本发明公开了一种3型鸭甲肝病毒突变基因ISA‑T1142A及构建方法，该突变基因基因组的第3403位核苷酸的G突变为T，作为感染性克隆的遗传标记，可用来区分拯救株与亲本株以及野毒株；第1142位核苷酸由T突变为A，从而使病毒VP0蛋白的第164位氨基酸的由亲本株的酪氨酸突变为天冬酰胺。突变基因病毒株与亲本株具有相同的抗原性，而在鸭胚上具有比亲本株更高的增殖效率和病毒滴度，免疫原性和遗传稳定性良好。突变基因病毒株对雏鸭致病力已明显下降，这为该病毒致病机制及疫苗研制奠定了重要基础。综上所述，3型鸭甲肝病毒突变基因ISA‑T1142A病毒株可作为一株疫苗候选或培育毒株并可用于3型鸭甲肝病毒致弱机理研究，应用前景广阔。

技术领域

本发明属于基因工程技术领域，具体涉及一种3型鸭甲肝病毒突变基因ISA-T1142A及构建方法。

背景技术

鸭病毒性肝炎(Duck viral hepatitis，DVH)是由鸭肝炎病毒(Duck hepatitisvirus，DHV)感染雏鸭引起的一种急性、高度接触性传染病。目前世界上主要养鸭地区均有本病的存在，具有间歇爆发、地方流行性等特点，是危害养鸭业的主要疾病之一。该病主要侵害四周龄以内的雏鸭，具有发病急，传播迅速，病程短和死亡率高等特点；临床主要表现为雏鸭死前发生痉挛，头向背部后仰，呈“角弓反张”，病理变化主要为剖检可见肝脏肿大发炎和大量的出血性斑点。该病主要由属于小RNA病毒科禽肝病毒属的鸭甲肝病毒(Duckhepatitis A virus， DHAV)引起。DHAV具有三种血清型，即1型、2型和3型。近年来，我国流行的DHAV主要是1型鸭甲肝病毒(DHAV-1)和3型鸭甲肝病毒(DHAV-3)。

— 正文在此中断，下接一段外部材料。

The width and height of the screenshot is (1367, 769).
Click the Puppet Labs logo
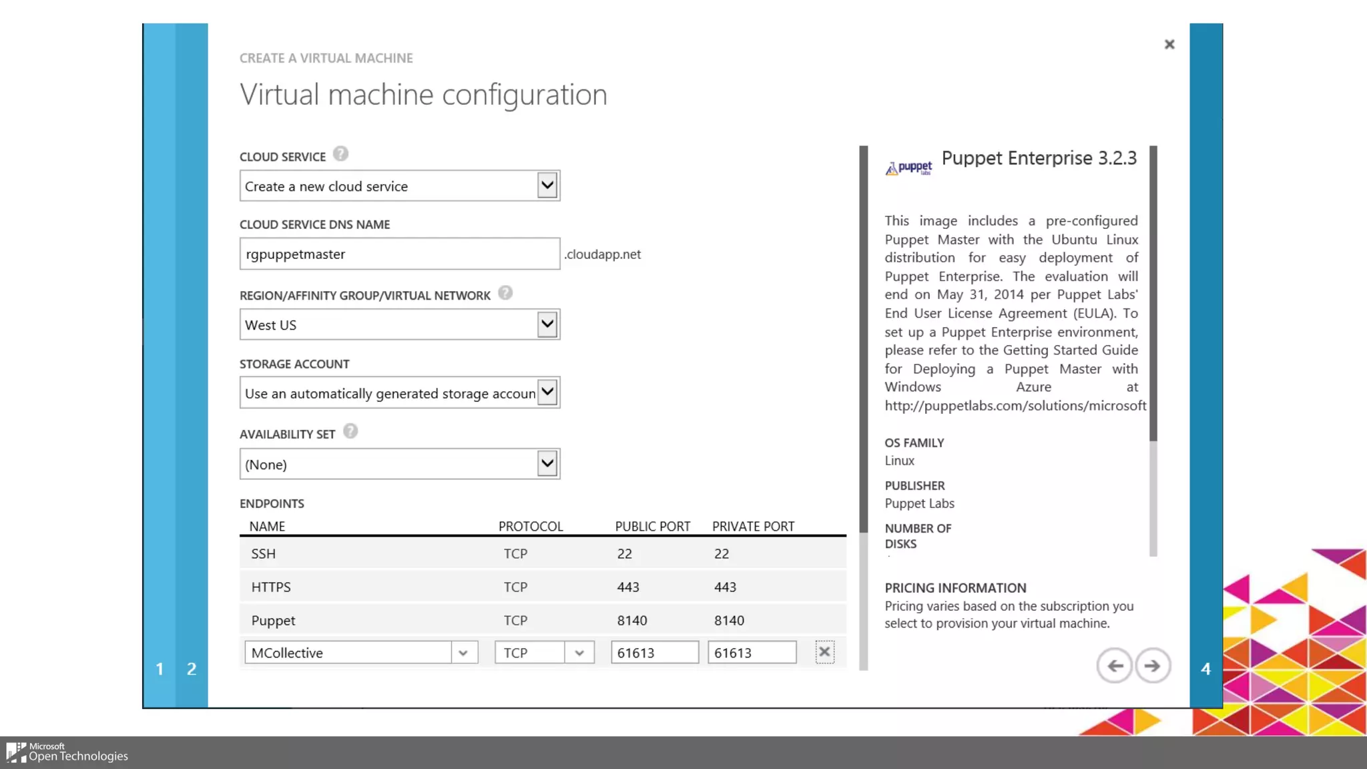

反向遗传操作技术是开展病毒分子生物学研究的一种重要平台，可以在体外对RNA病毒基因组进行基因敲除、定点诱变等人工操作，在阐明病毒致病机制和疫苗研制中能够发挥重要作用并具比自然诱变周期短的优点。传统RNA病毒感染性克隆方法的关键是获得病毒基因组cDNA全长片段克隆，并且病毒基因组转换为cDNA后需要克隆到合适的载体中，为了避免病毒序列在细菌中的不稳定问题，研究者通常采取分段克隆方法，通过小片段连接成大片段，最后将大片段通过酶切连接的方法得到全长cDNA克隆。但是该方法酶切位点选取限制较多，体外将多个大片段进行连接效率较低，另外一些复制酶基因cDNA克隆在细菌中具有不稳定性，因此获得病毒基因组全长cDNA 的整个过程不仅操作步骤麻烦，而且耗时较长，成功率不高，同时，有些病毒的全长cDNA无法克隆或是虽然能克隆进载体但在宿主菌中易发生变异而导致不能成功拯救病毒。目前，一种被称为“感染性亚基因组复制子(Infectious Subgenomic Amplicons)”的技术已被证实能够在哺乳动物或蚊子细胞中实现对单股正链RNA病毒的人工拯救，并被应用于日本脑炎病毒、西尼罗病毒、寨卡病毒、黄热病病毒、登革病毒和人科萨奇病毒等病毒的反向遗传学研究中。该技术是一种新型的“无细菌”反向遗传学方法，不需要获得病毒全长cDNA质粒以及在体外获得病毒RNA转录本，可以直接通过转染具有同源区域的 DNA片段拯救病毒。具体的的来说，“感染性亚基因组复制子”采用的技术路线是：首先通过PCR方法产生包含整个病毒基因组的重叠的非感染性亚基因组DNA片段，这些重叠的亚基因组复制子数量可以为3至10个，相邻的复制子之间具有100bp左右的重叠区域，同时，第一个片段的5'和最后一个片段的3'末端分别侧接巨细胞病毒早期启动子(Cytomegalovirus immediate early promoter，pCMV)序列、丁型肝炎病毒核酶(Hepatitis delta virus ribozyme，HDVR)序列和猴空泡病毒早期mRNA多腺苷酸化信号(SV40 early mRNA polyadenylation signal，SV40pA)序列，这些元件能够帮助亚基因组复制子在被混合转染到易感细胞后开始转录，并利用宿主细胞的同源重组机制自发重组，形成具有感染性的完整病毒转录本，继而导致病毒的复制与增殖，最终获得具有感染性的拯救病毒。